Some of the physical cues that you need to be aware of are:
- Your baby starts to get curious about what you’re eating
- They can now sit upright and are able to support their head on their own
- They have lost his extrusion reflex, which is a tongue-thrust reflex that automatically pushes food out of their mouths
- They still seem so hungry even after consuming a day’s worth of milk.
Although consuming their first solids is considered to be an important stage of their lives, there is no need to rush for such a milestone. If your baby still doesn’t want to eat solids at four months, continue feeding them solids when they reach five or six months.

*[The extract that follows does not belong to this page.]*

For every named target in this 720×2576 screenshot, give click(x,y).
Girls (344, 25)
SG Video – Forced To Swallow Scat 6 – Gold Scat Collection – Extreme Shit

Breast Milk and Solid Foods
It is crucial that your baby consumes breastmilk at least after they reach their first birthday. That is because breastmilk contains nutrients that their bodies need, albeit they are in much smaller quantities as they grow older.
That being said, if you are going to introduce solid foods to your baby, you have to know their physical cues first. For example, if your baby seems to be a heavy drinker, say, they drink a whole bottle just before every meal, then you may want to feed them with solids first before giving them the bottle. Conversely, if your baby is not that heavy a drinker, then you may want to do the opposite by giving them the milk first and then feeding them solids.
Remember that you should introduce solid foods to your baby slowly. There may be times that they do not want to eat a lot, so don’t force them to do so. In fact, I’ve come across babies that are heavy milk drinkers until they reach ten months of age and above.
As to what foods you need to feed them, you may want to start with foods that you can puree during their 4-7 months’ period. After that, you slowly introduce chunkier (albeit still bite-sized) portions until they can start chewing food on their own.